» Anweisung:
Gib den folgenden Text über Dämmstoffe vollständig und wortgetreu wieder.

Austrotherm spricht sich für die Erweiterung der Förderungen aus sowohl auf Landes- als auch Bundesseite - vom Dämmstoffmarkt wird diese allgemein positiv bewertet. Geförderte Kredite wurden vielfach durch Einmalzuschüsse ersetzt. Vor allem Kärnten tritt als gutes Ausnahmebundesland hervor und setzt laut Stadlmayr sehr auf ökologische Dämmstoffe.
Dämmstoffe im Vergleich
Dämmstoff Hanf
»Alternative Dämmstoffe bilden noch einen Nischenmarkt«, betont Walter Stadlmayr, der bei Synthesa/Capatect als Leiter des Produktmanagements Gebäudehülle auch für die Strategieentwicklung Hanf verantwortlich zeichnet. Der Markt befinde sich aber leicht im Steigen. Das Interesse wird auch im mehrgeschoßigen Objektbau größer und es gebe erste öffentlich Aufträge. Als stärkere Zielgruppe nennt Stadlmayr aber Besitzer von Einfamilienhäusern, die an nachhaltiger Dämmung sehr interessiert sind. Die Capatect Hanffaserdämmplatte wurde mit vielen Umweltpreisen ausgezeichnet, darunter der österreichische Klimaschutzpreis. (CapaCoustic Canapor Panel)

» Datenabschnitt:
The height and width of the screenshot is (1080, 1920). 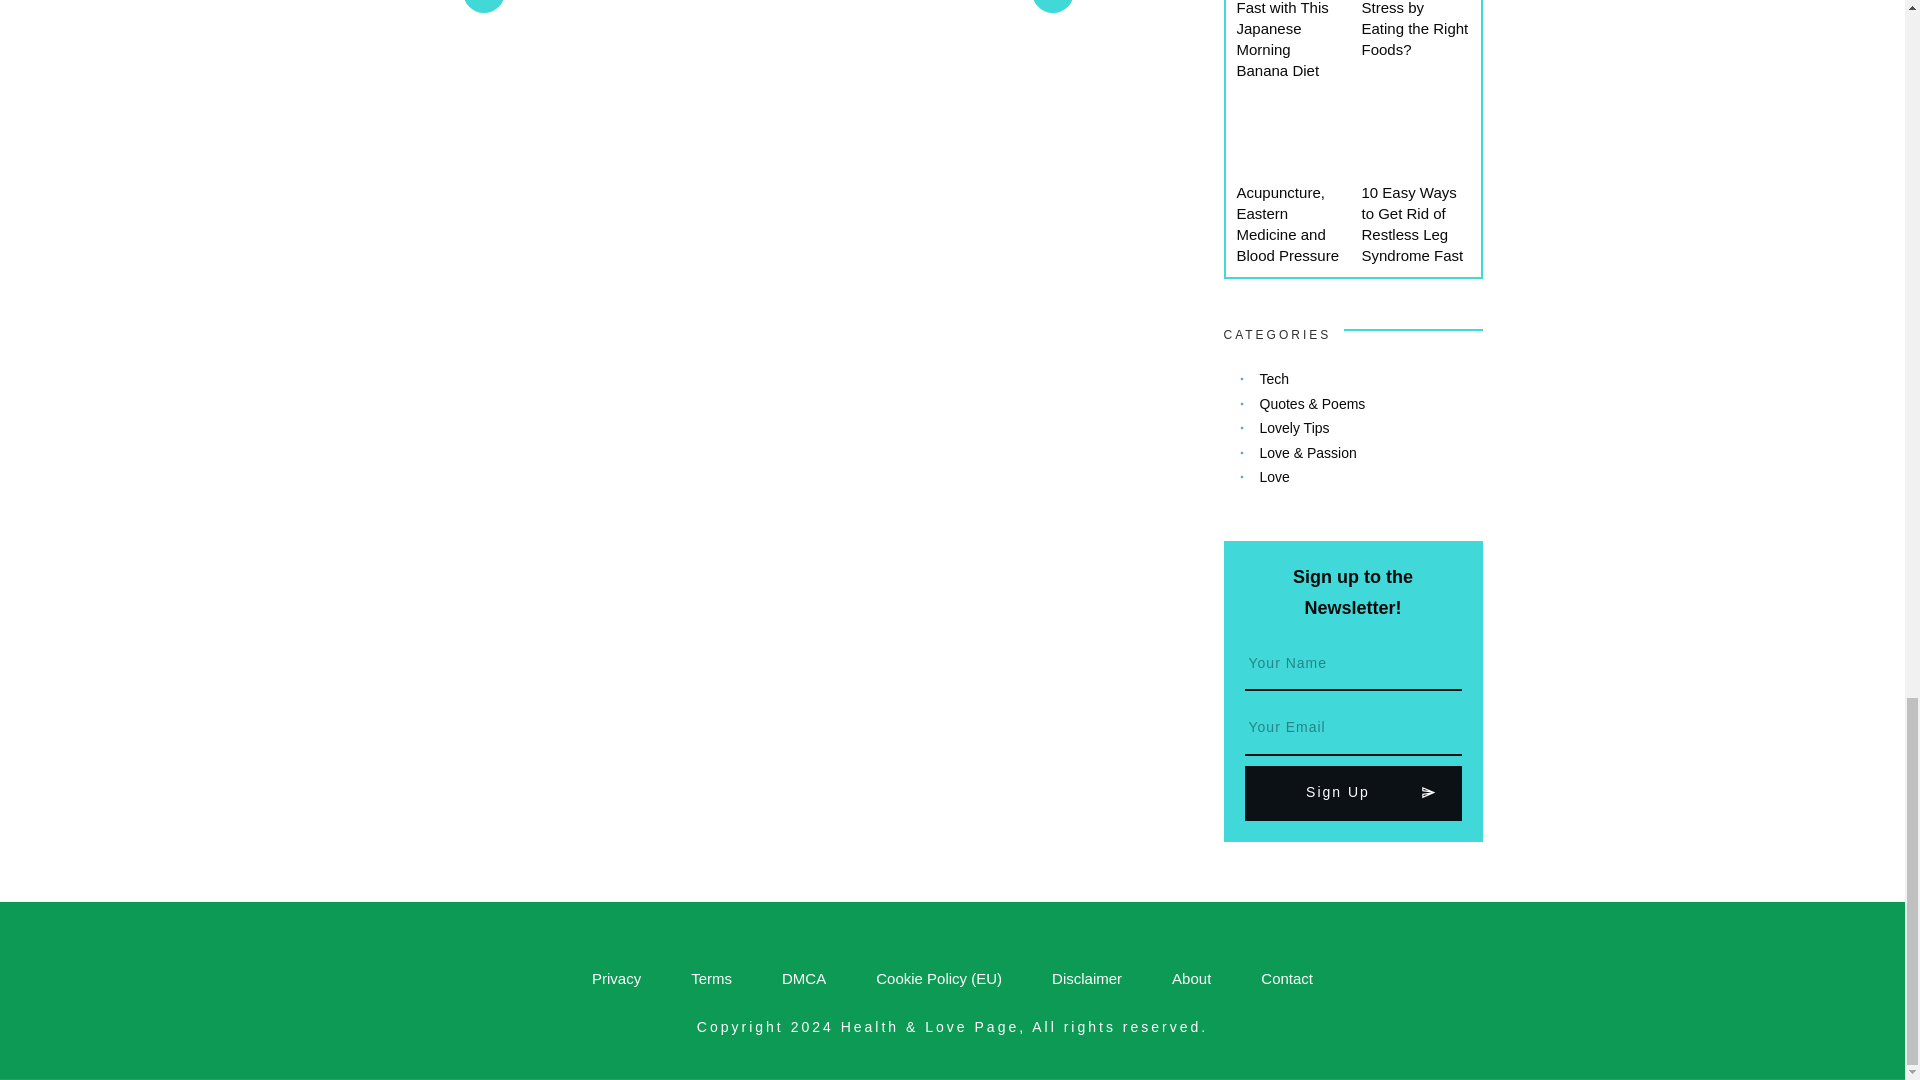 What do you see at coordinates (1412, 223) in the screenshot?
I see `10 Easy Ways to Get Rid of Restless Leg Syndrome Fast` at bounding box center [1412, 223].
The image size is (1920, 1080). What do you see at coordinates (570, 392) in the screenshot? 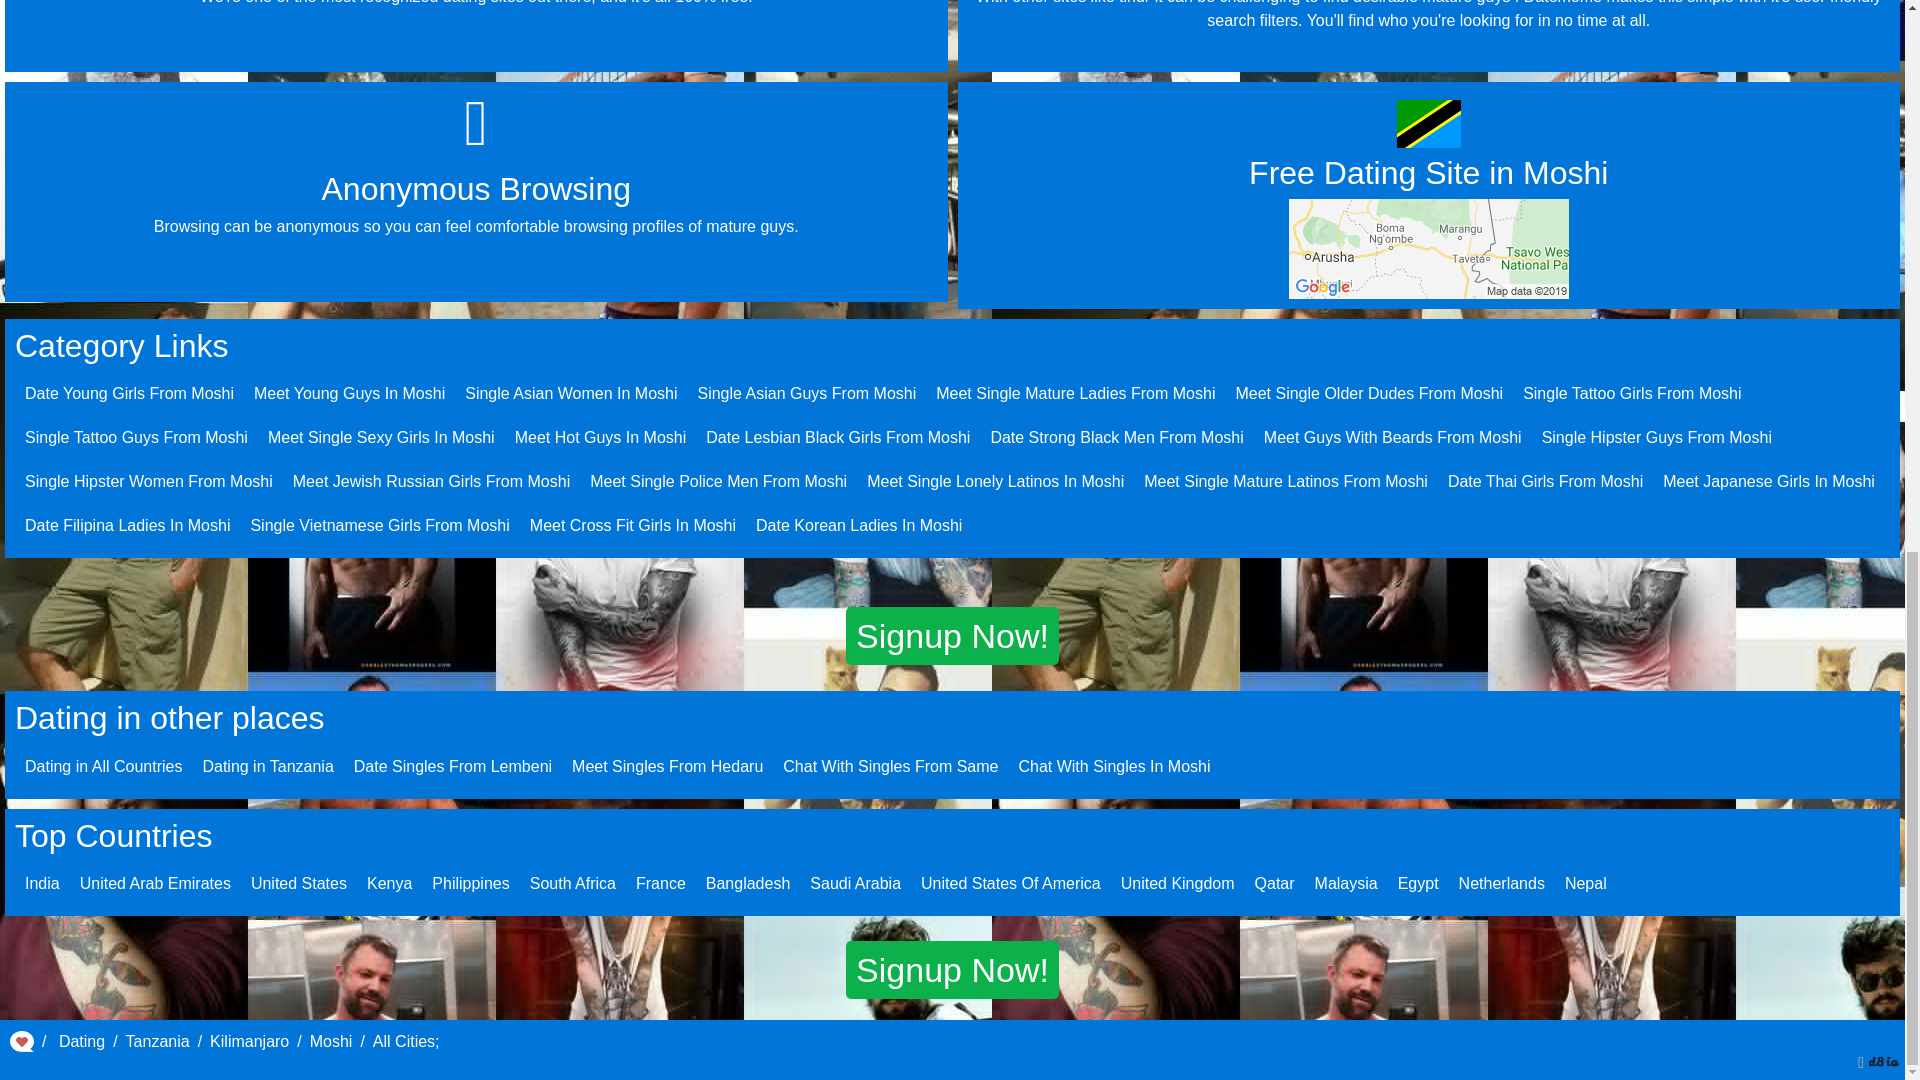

» Aufgabenlösung:
Austrotherm spricht sich für die Erweiterung der Förderungen aus sowohl auf Landes- als auch Bundesseite - vom Dämmstoffmarkt wird diese allgemein positiv bewertet. Geförderte Kredite wurden vielfach durch Einmalzuschüsse ersetzt. Vor allem Kärnten tritt als gutes Ausnahmebundesland hervor und setzt laut Stadlmayr sehr auf ökologische Dämmstoffe.
Dämmstoffe im Vergleich
Dämmstoff Hanf
»Alternative Dämmstoffe bilden noch einen Nischenmarkt«, betont Walter Stadlmayr, der bei Synthesa/Capatect als Leiter des Produktmanagements Gebäudehülle auch für die Strategieentwicklung Hanf verantwortlich zeichnet. Der Markt befinde sich aber leicht im Steigen. Das Interesse wird auch im mehrgeschoßigen Objektbau größer und es gebe erste öffentlich Aufträge. Als stärkere Zielgruppe nennt Stadlmayr aber Besitzer von Einfamilienhäusern, die an nachhaltiger Dämmung sehr interessiert sind. Die Capatect Hanffaserdämmplatte wurde mit vielen Umweltpreisen ausgezeichnet, darunter der österreichische Klimaschutzpreis. (CapaCoustic Canapor Panel)